After the disappointment of missing out on an Olympic Games, the SAHA has certainly put a lot of thought into driving the sport to a new level. And, despite the fact that it was the government who stopped South Africa’s participation at Rio, much financial help for the setting up of the PHL came from the government-run Department of Sport and Recreation.
Besides developing the game domestically, Langeni said the PHL would play a key role preparing the national men’s and women’s sides for their respective World Cups in 2018, and beyond. In a forward-thinking move, two of the teams who competed in the PHL were the South African Under-21 men’s and women’s teams. The competition served as preparations for the International Hockey Federation (FIH) Junior World Cups, which took place in November. A highest ever finish for the South African men’s team suggests that the strategy payed off – South Africa finished 10th after beating Austria.
For both Pieterse and Terblanche, one of the biggest benefits of the competition was the opportunity it gave for players to experience top class hockey. Due to cost and travel requirements, both the men and women’s national teams struggle to play high quality opposition regularly, so a strong domestic league is vital for player development.
“We had a good mix of experience and younger players that bring a lot of energy and that’s important,” said Pieterse.“For some of the guys from the smaller centres like Port Elizabeth, Bloemfontein, Stellenbosch, Pinetown and East London, it was the first time they’ve ever won a gold medal because they play for minnows. Hopefully they can take knowledge back to their clubs because now they’ve experienced what it takes to win a tournament,” Pieterse said.
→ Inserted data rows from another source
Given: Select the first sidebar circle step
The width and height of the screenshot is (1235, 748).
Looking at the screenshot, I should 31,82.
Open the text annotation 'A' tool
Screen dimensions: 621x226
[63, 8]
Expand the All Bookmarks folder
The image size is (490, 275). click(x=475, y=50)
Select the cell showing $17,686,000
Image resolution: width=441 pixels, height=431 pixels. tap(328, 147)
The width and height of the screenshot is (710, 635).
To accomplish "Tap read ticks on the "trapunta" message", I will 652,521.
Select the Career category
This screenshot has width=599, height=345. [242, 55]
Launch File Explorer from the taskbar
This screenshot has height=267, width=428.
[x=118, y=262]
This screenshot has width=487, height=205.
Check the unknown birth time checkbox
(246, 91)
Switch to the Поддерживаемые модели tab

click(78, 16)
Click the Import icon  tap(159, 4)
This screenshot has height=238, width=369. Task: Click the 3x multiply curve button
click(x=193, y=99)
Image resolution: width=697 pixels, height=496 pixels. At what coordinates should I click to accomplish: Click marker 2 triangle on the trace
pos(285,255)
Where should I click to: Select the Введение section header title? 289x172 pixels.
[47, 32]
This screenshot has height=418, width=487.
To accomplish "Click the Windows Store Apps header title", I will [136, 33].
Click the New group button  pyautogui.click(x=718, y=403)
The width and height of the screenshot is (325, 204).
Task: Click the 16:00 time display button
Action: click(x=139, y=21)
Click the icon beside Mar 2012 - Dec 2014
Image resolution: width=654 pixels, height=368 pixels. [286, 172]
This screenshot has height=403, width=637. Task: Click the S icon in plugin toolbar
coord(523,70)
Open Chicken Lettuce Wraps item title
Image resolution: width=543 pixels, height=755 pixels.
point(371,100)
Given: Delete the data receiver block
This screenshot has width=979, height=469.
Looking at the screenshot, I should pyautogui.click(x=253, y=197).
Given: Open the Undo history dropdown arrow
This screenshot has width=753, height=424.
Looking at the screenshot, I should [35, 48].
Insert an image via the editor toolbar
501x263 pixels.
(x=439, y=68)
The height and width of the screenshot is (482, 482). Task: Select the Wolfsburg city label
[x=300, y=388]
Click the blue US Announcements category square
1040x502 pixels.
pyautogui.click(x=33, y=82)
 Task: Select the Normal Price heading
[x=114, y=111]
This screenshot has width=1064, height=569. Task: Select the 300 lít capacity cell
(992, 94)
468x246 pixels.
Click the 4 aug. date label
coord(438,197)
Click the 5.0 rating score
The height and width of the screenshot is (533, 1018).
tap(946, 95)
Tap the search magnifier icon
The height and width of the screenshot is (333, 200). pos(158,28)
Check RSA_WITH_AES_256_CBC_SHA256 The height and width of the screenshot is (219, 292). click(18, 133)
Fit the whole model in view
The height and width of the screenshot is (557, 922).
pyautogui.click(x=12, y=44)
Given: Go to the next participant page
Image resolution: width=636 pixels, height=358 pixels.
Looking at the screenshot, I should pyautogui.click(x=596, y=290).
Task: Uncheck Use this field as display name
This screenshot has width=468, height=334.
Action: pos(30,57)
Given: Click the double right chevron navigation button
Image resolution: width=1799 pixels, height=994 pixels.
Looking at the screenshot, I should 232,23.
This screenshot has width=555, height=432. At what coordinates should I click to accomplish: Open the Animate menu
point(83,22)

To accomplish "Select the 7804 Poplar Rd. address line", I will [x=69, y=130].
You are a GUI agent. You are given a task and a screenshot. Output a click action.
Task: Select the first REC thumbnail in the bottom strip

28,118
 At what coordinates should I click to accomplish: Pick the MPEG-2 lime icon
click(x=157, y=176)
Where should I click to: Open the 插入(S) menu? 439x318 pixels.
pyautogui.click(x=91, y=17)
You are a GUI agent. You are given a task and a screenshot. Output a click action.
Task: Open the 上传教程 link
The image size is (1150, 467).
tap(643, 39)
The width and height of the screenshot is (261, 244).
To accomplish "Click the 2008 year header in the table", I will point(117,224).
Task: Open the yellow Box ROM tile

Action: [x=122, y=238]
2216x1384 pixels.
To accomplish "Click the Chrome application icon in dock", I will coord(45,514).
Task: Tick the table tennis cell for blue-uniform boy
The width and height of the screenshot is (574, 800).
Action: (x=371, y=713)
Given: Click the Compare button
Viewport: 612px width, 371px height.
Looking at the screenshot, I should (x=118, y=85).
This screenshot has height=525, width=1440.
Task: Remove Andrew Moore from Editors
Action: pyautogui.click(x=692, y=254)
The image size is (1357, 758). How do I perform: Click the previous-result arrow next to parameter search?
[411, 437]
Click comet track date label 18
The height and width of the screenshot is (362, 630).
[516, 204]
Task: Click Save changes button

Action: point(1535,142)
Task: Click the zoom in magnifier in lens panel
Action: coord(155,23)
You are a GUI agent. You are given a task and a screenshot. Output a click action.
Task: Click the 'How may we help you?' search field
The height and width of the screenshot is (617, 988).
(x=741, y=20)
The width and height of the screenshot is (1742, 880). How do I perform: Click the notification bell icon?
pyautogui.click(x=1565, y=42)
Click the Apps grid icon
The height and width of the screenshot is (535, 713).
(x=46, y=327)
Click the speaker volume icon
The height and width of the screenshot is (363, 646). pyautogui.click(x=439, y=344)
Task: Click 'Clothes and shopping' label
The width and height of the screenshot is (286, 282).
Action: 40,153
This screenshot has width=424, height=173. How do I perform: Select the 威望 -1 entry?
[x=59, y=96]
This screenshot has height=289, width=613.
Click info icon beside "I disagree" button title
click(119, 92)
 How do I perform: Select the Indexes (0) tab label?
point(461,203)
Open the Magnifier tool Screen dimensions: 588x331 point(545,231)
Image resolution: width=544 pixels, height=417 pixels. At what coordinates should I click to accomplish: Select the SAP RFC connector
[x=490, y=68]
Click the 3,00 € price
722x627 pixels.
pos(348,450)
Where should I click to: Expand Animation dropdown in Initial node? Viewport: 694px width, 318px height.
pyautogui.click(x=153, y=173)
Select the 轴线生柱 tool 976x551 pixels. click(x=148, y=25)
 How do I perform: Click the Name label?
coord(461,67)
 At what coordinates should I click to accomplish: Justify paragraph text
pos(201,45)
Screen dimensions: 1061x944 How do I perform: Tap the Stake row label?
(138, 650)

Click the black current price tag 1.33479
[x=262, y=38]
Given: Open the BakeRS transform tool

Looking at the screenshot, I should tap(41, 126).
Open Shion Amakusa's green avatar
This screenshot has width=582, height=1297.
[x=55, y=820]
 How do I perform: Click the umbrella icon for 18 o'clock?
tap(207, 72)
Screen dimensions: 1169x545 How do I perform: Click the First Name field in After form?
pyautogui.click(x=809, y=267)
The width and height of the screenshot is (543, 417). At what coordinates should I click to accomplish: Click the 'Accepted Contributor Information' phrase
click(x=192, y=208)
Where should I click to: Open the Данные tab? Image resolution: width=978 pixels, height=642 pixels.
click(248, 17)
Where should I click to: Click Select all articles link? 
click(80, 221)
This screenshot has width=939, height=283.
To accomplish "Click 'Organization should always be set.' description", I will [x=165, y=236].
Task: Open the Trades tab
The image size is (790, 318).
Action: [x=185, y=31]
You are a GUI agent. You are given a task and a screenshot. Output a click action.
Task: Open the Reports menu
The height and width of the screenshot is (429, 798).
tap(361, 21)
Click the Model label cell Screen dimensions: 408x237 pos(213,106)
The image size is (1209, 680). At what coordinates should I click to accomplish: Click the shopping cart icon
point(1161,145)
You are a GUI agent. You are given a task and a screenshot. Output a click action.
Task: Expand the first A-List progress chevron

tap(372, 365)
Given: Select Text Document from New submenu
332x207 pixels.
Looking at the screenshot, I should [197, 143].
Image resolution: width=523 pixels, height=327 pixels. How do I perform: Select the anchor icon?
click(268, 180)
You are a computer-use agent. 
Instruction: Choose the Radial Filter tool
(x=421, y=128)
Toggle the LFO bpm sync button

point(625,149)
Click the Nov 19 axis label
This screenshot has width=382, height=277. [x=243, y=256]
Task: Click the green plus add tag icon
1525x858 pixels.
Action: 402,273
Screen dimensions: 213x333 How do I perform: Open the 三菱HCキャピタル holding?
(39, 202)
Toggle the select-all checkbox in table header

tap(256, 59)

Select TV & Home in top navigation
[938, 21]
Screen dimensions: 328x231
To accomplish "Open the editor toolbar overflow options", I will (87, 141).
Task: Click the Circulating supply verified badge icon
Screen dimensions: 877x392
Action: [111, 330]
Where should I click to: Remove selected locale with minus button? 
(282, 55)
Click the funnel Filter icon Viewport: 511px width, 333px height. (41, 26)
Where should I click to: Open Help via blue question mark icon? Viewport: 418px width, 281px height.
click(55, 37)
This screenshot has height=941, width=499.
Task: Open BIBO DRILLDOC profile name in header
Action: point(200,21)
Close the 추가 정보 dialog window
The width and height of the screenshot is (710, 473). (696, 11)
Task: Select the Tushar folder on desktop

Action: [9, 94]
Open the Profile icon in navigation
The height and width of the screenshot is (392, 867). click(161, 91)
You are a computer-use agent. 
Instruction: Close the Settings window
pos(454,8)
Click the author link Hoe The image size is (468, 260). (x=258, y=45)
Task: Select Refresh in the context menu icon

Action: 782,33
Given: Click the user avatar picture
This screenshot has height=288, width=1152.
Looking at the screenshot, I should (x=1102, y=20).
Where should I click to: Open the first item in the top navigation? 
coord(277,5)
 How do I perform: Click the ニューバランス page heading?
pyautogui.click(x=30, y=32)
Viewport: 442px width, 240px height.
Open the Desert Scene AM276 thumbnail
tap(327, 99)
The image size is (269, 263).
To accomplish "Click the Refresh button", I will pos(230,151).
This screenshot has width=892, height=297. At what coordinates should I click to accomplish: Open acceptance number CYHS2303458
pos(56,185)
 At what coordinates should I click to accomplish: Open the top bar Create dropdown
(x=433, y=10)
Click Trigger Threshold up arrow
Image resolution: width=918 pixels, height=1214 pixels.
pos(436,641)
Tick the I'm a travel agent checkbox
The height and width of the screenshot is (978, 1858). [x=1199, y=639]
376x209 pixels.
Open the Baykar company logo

“I really hope this happens every year now. With no major international tournaments for us in 2016, it was absolutely not a nice year for the national players, but then the PHL came along. We all looked forward to it, it was so exciting and the community really got into the swing of it as well with all the posts on Facebook and other social media.”
“By putting the PHL on TV, it made sure people were talking about it, whenever I went back to the office, my colleagues would ask me about the tournament. So it’s been very positive and I know the players that didn’t play this year are very jealous to miss out,” Terblanche said.
Later, the inspirational captain donated all of her earnings from three Player of the Match awards to the U21 side that set off for the Women’s Junior World Cup in Chile. “I’ve been in their shoes before and know that every cent helps, so I decided to donate all my winnings,” Terblanche said in an interview published on the PHL website.